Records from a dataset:
==========
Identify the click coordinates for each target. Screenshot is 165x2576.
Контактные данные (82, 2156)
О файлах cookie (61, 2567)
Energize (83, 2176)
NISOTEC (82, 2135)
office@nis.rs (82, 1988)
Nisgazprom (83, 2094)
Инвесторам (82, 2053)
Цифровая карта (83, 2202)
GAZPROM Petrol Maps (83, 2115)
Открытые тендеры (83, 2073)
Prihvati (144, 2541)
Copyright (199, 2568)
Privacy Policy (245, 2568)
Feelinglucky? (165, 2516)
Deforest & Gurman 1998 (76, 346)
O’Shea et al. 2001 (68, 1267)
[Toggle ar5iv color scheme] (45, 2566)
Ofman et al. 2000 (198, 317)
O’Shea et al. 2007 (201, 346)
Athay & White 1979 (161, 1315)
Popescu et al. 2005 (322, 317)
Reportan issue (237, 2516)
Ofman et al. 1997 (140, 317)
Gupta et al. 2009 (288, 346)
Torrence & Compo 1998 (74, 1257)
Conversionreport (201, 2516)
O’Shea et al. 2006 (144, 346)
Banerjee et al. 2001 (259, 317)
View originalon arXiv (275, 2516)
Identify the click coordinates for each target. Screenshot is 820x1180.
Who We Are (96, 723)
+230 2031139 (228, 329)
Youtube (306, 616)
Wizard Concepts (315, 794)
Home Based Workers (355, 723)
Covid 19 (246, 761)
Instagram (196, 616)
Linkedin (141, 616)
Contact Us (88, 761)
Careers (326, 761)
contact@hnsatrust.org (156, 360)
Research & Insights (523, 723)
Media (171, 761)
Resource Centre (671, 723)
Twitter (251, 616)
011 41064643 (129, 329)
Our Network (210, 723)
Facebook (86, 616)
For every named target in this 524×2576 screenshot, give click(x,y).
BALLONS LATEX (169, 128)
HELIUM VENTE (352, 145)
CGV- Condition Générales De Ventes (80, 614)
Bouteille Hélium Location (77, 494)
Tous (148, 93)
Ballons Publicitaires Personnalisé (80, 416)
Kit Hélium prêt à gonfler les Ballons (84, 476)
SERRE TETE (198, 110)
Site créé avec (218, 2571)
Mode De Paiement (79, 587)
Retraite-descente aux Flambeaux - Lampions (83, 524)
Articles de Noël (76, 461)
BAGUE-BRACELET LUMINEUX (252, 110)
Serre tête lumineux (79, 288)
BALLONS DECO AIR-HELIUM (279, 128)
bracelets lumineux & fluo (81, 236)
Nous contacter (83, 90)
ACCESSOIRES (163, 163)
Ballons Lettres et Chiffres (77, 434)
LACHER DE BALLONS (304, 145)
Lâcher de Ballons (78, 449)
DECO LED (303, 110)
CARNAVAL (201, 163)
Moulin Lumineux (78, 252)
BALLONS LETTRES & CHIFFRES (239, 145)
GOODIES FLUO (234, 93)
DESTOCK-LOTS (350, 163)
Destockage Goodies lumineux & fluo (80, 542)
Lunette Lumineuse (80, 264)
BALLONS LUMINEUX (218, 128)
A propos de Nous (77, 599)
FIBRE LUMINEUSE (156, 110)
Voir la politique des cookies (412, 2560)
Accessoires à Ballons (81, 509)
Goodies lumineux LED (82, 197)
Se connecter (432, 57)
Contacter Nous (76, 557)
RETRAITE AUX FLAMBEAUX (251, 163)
==========
Aim of the task> Find the count of lines in the data above where the string "coordinates" occurs. Provide that number alone.

Exercise answer> 2